Mouchette

Robert Bresson is hard not to like, if once you can begin to like him. His was a career aiming only at perfection, and particularly the perfection of film without anything unessential: if the image in motion couldn’t say something, then he wouldn’t say it. Mouchette is, perhaps, the only movie of his which I just couldn’t enjoy the first time round. That may have been my fault; I’ve never been good with faces and didn’t realize that the two men in the opening sequence were not one and the same, that Mouchette’s father was the same man who pushed her in church, or that the barmaid was in love with the poacher. Bresson is as terse as a director can get, and without the fluff I could see the continuity in the scenes, but not in the persons.

Have you never seen a Bresson movie? ‘A man Escaped’? ‘Pickpocket’? ‘Diary of a Country Priest’? Watch them in that order. He might take some getting used to: moving to Bresson from the likes of Michael Bay, or even Terrence Malick is like walking from a gallery piled with Thomas Kinkade paintings to one dedicated to the Dutch Masters. You will not find in Bresson any sentimental slop or needless motion, perhaps you wouldn’t even find acting: His actors were told not to act; his believed music distracted from the visual (“you can’t be all eyes if you are also all ears”); and he didn’t shoot establishing shots. It would all be exposition: you see the person, you figure it out. Sound like art-house? Well, no one knows what that means. I’ll tell you what it is, it is clean and precise. You will not hear a note if it isn’t important, you will not see an emotion if Bresson didn’t want it (though you may feel unprompted ones), you will never, ever, see a motion of the camera which isn’t meticulously chosen to convey a particular intent.
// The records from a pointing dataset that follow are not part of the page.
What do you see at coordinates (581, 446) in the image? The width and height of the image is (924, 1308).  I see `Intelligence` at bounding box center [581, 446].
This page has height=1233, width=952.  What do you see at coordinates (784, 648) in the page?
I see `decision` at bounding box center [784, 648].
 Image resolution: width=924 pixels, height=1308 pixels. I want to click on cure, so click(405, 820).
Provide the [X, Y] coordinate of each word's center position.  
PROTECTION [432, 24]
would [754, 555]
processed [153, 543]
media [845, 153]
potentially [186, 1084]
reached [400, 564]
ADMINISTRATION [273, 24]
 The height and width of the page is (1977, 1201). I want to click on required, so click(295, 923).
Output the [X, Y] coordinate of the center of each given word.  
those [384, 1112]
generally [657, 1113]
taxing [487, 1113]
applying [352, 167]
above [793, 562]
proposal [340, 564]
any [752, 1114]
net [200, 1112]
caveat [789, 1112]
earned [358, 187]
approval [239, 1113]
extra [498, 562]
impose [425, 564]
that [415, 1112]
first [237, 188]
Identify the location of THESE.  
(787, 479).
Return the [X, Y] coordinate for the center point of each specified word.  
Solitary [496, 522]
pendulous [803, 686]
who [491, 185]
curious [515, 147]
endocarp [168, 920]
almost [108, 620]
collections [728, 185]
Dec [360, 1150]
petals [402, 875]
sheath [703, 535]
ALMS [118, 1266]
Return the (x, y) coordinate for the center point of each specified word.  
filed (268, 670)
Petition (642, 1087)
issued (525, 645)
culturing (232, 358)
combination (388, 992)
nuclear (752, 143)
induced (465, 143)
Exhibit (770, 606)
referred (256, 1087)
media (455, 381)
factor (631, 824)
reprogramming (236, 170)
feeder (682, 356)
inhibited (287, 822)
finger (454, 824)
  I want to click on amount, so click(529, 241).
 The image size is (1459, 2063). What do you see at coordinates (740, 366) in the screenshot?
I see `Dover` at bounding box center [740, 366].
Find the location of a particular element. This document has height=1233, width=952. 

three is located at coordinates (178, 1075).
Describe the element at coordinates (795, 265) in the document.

Without the language of the camera Mouchette wouldn’t be a movie but just a bunch of clips. With the language, though, it is a strange, quiet, maybe despairing look at a young girl who is not loved but desperate to be loved. She knows she should be sought after by someone with the intensity and focus of a hunter, but instead the hunt is too lighthearted and brief–or dangerous. In one way, there is very little to this movie: it is short and sparse. There is, however, a perfection in its crafting which fills out the story as a hard parable of rebuffed yearning for love.